I looked down and grew woozy, suddenly aware that I was standing on a trail only fifteen inches wide and thousands of feet above flat ground. I felt all my resolve starting to crumble. Tears threatened my eyes again. I bit down hard on my fear and leaped. My right foot landed and kept me moving forward until my left foot landed. I crouched to the ground to keep from falling off the edge.

“Perfectly done,” Titus praised. He took a step back and leaped. His foot landed almost exactly where mine had, but as it did the rock groaned and crumbled. He landed his second foot, and there the trail fell away also. Fear shot through his eyes, and I screamed.

I straddled the trail and dug my knees into the rock knowing he would pull me off the cliff when he fell.

Titus threw his body forward as his legs fell from underneath him. I reached out and caught his hand, only to have his glove come off in my fingers. Then he slid. The momentum of the collapse and weight of the pack pulled him down. I braced myself for his weight, but it didn’t come.

Shaking, I inched forward, afraid I would further collapse the trail if I went too far. The rope had fallen to the side of the trail. I looked down and found him hanging by one bare hand, trying hard to reach for a foothold.

“Pull!” he yelled.

I pulled. I took up all the slack of the rope and pulled as hard as my arms could. Then I wrapped the rope around my body, leaned back and pulled harder. Below me he grunted, and a second hand appeared on the ledge. He pulled himself around the side of the ledge and climbed the rocks until he surfaced on the trail between me and the cave.

Panting, he wrapped both arms around me and rested his face in my hair until he gathered his composure. “Good thing you pulled off my glove,” he said finally. “Let’s keep moving.” He probably hoped I wouldn’t notice that his hands were shaking, and there was a slight glisten to his eyes.

I managed to stand and follow him. It was harder now that the mountain had tried to kill us again. The trail widened slightly, so I didn’t have to watch my feet every step. Instead I watched Titus’s back as he navigated the rest of the spine. When we reached the end of the trail, the ground spread out and flattened into a long, narrow dale which bowed before the cave. Along each side were waist-high stones that looked too symmetrical to have occurred naturally.
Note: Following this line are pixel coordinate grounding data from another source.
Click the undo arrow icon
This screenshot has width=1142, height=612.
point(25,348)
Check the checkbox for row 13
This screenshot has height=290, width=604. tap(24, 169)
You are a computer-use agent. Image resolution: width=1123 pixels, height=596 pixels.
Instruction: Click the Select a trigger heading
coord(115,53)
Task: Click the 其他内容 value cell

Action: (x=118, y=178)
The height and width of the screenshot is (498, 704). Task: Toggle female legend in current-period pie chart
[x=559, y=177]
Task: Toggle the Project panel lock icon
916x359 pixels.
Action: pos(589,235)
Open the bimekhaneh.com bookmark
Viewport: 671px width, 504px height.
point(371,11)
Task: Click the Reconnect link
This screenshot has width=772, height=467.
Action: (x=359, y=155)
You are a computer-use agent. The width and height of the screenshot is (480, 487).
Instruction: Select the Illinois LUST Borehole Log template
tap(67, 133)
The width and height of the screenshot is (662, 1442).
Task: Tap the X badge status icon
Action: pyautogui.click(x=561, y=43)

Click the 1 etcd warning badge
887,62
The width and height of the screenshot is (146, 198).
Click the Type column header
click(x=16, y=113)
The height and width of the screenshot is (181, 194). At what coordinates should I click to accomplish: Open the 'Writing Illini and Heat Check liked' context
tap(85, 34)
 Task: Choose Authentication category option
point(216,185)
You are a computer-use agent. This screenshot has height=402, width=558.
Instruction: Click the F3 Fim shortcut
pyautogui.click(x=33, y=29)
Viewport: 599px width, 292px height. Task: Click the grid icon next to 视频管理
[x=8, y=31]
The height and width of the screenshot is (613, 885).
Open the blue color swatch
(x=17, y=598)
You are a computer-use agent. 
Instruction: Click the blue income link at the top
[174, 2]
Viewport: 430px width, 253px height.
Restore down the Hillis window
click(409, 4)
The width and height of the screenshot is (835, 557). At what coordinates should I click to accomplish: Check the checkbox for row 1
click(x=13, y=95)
Titus surveyed this warily.

“We should just camp in the cave tonight,” I said. “Might as well use the shelter.”

“Maybe,” he replied, dumping his pack on the ground. He looked mostly recovered from his fall, but he was stepping lightly wherever he walked.

I unclipped from the tether and moved toward the cave.

“No, Psyche, wait!”

Because he ran after me, I jogged ahead. I ran a very slow fifty-meter dash and crested the rise to the mouth of the cave only moments before Titus caught me. I pulled in a deep breath and held it. Running at this altitude was an inch short of downright stupid.

The cave was about fifteen feet deep and equally wide with a peaked ceiling at least double the breadth. At the back was a solid stone wall. There were small hollows in the cliff walls as they rose, but other than that, the entire cave was visible, and it was empty.

I faced Titus and raised my arms in triumph. “I made it with seventeen hours to spare!”

“I knew you could.” He smiled as he approached and was about to hug me until he looked over my shoulder, and his immortal eyes saw something that was veiled from mine. His expression fell. He grabbed my arm, pulled me away from the cave’s mouth and literally dragged me all the way back to where his pack lay on the ground. “No,” he murmured to himself, “it can’t be. I didn’t want to believe it.”